Q1. How does Redis’s single‑threaded model support high concurrency?

Redis uses the Linux epoll I/O multiplexing facility. A single worker thread sequentially reads network data, parses commands, executes them, and writes responses. Because epoll can monitor thousands of sockets, many client connections are serviced without creating additional threads.

Q2. Does adding CPU cores improve Redis performance?

Before Redis 4.0 the server ran entirely on one core; 2–3 cores were usually sufficient. Starting with Redis 6.0, network read/write is offloaded to a pool of I/O threads while command execution remains single‑threaded. The processing flow is: collect → distribute → collect Thus, allocating more CPU cores can improve the throughput of the I/O threads, but the core command‑execution path still runs on one thread.

Q3. Redis vs. Memcached

Redis is a superset of Memcached. Memcached only supports simple string key‑value operations, while Redis provides rich data structures (lists, sets, sorted sets, hashes, streams, etc.) and many advanced commands. Memcached also has a versioning concept that Redis’s open‑source edition lacks.

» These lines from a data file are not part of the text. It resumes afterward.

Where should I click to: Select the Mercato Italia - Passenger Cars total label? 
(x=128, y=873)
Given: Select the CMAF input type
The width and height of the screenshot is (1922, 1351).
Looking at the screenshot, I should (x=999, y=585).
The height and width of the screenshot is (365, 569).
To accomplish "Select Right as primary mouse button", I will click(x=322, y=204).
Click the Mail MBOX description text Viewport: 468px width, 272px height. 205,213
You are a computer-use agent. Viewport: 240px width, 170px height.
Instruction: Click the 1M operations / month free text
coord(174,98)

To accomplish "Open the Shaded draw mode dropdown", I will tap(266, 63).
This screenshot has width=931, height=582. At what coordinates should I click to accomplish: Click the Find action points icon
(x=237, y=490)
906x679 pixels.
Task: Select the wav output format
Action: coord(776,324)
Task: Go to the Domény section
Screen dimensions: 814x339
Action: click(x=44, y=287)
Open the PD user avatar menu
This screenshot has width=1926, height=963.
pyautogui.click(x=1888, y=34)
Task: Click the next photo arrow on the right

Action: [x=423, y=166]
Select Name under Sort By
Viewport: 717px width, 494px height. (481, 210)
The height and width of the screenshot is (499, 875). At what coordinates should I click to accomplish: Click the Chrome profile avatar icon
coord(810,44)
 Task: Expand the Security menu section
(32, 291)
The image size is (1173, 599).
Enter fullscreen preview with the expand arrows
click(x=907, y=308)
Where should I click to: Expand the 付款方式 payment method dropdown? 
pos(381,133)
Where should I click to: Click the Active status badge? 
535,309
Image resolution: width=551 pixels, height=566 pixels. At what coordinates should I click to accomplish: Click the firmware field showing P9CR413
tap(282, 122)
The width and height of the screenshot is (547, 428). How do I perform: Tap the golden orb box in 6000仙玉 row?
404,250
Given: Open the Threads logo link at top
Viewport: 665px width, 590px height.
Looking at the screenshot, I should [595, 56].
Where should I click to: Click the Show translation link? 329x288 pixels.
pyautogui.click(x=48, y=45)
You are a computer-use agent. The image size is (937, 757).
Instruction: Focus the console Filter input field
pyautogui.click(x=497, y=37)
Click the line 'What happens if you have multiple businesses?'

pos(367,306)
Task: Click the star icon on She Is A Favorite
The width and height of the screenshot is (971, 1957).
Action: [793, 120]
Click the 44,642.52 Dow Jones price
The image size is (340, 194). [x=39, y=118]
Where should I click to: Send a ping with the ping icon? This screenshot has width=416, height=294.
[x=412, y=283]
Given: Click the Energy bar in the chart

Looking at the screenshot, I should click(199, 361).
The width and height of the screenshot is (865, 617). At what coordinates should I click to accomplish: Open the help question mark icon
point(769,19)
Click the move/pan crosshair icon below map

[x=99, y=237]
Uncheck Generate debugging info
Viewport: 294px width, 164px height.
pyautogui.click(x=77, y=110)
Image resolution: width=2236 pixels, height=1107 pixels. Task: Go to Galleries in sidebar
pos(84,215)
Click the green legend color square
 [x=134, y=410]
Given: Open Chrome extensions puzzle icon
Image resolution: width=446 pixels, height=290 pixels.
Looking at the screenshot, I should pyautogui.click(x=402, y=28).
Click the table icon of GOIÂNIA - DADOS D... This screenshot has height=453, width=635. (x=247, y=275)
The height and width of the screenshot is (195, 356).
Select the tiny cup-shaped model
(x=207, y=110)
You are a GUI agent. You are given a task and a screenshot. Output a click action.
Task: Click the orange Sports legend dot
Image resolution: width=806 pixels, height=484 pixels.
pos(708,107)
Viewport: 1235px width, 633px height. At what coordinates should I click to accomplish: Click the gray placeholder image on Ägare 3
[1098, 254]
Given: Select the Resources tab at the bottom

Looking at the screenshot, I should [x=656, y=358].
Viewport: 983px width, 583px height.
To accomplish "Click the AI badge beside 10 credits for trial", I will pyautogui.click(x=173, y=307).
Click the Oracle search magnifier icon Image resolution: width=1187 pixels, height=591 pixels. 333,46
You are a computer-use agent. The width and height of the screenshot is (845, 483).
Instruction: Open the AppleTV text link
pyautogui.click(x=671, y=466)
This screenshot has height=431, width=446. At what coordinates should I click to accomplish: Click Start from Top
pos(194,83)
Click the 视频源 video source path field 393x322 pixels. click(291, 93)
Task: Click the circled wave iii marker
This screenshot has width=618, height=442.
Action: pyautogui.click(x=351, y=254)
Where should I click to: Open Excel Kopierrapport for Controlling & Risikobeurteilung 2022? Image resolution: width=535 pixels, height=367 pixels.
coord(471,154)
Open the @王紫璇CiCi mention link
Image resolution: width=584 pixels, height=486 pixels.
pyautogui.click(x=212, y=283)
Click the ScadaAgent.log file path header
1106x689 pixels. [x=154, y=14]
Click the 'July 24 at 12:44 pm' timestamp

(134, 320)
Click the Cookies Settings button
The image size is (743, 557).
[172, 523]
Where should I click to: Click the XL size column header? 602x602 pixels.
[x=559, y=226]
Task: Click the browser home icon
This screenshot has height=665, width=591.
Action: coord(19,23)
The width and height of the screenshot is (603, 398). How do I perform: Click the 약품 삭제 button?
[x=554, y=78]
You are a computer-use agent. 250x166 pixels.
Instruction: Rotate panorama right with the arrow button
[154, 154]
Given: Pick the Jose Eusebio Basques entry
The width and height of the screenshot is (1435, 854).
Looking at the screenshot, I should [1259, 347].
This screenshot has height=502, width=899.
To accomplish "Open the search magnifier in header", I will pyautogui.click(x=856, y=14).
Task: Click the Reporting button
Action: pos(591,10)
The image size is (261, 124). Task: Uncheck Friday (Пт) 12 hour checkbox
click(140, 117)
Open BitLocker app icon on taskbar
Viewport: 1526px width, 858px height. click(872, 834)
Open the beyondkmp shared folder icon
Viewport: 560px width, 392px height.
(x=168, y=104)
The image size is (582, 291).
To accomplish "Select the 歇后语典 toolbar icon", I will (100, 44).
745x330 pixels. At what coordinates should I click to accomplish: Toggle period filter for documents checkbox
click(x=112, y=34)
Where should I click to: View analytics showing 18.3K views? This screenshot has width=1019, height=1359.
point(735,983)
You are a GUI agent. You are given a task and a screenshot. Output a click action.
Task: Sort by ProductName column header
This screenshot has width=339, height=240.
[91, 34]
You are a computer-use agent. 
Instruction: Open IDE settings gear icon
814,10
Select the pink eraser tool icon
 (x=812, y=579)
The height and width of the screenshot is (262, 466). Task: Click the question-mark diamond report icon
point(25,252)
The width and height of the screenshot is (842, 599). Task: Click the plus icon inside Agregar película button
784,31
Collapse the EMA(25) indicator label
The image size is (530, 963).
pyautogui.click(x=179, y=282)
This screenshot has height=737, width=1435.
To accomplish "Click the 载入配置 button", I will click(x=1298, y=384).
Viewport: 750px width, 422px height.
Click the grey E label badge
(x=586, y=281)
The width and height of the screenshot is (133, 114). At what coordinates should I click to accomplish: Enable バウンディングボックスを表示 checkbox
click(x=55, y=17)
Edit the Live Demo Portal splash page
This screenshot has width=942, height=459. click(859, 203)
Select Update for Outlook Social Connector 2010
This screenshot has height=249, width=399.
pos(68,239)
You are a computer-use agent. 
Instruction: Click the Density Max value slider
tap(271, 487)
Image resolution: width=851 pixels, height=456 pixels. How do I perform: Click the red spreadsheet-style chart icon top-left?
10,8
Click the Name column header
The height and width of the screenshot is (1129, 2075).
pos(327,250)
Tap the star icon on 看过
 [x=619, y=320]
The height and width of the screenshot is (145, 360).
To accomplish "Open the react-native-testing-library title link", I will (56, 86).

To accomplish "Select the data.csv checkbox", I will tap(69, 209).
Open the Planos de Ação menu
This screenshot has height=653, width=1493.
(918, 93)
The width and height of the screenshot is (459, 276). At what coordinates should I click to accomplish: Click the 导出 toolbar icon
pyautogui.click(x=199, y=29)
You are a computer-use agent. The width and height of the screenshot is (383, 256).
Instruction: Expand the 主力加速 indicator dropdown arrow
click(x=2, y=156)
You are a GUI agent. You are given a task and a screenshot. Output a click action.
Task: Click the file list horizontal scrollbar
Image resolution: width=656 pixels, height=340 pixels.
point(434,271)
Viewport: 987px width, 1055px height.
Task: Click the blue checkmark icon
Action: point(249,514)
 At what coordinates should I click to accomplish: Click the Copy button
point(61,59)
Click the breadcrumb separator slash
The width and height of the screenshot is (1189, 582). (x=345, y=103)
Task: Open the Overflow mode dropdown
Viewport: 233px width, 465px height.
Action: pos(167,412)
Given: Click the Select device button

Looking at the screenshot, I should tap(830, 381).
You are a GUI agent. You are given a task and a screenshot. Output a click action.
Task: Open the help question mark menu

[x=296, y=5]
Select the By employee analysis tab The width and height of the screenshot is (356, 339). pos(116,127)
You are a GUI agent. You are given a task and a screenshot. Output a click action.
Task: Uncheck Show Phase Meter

Q4. Can Redis be used as a durable database?

Redis offers Append‑Only File (AOF) persistence with three fsync policies:

no‑fsync : rely on the OS cache; fastest but no durability guarantee.

every‑second : fsync once per second; may lose up to one second of writes.

always : fsync after every write; provides strict durability at the cost of latency.

Replication is asynchronous; a master‑slave failover can lose recent writes, so Redis is generally recommended as a cache rather than the primary store for critical data.

Q5. Data‑synchronization options

Redis’s built‑in master‑slave replication works well within a single data center but does not persist data for cross‑region sync. For cross‑region replication, external middleware or custom pipelines (e.g., pulling data from a cloud source and pushing to the target) are advised.

Q6. Security risk of an unauthenticated Redis instance

Without a password, anyone can connect and execute commands that may lead to full system compromise (e.g., loading malicious modules or executing shell commands), which is why password protection is mandatory in production environments.

Q7. Request ordering after Redis 6.0

Within a single client connection, commands are processed sequentially even when network I/O is multithreaded. Across multiple connections, reads and writes can proceed in parallel, but each connection’s command stream preserves order.

Q8. Time complexity of Redis operations

Unlike Memcached’s uniformly O(1) operations, Redis operations vary by data type. Examples include:

String GET/SET – O(1)

List LPUSH/RPOP – O(1)

List LINSERT – O(n)

Set SADD – O(1), SMEMBERS – O(N)

Sorted set ZADD – O(log N), ZRANGE – O(log N + M)

Q9. Latency characteristics

Redis can execute commands in sub‑microsecond (hundreds of nanoseconds) time, but network latency (typically 1–3 ms within the same data center) dominates end‑to‑end response time, making the nanosecond‑level processing invisible to clients.

Q10. Definition of a “big key”

A key is considered “big” when its value size exceeds roughly 1 KB or when it consumes a large amount of memory. Redis instances have a default maxmemory limit of 512 MB, which should be monitored to avoid excessive big keys.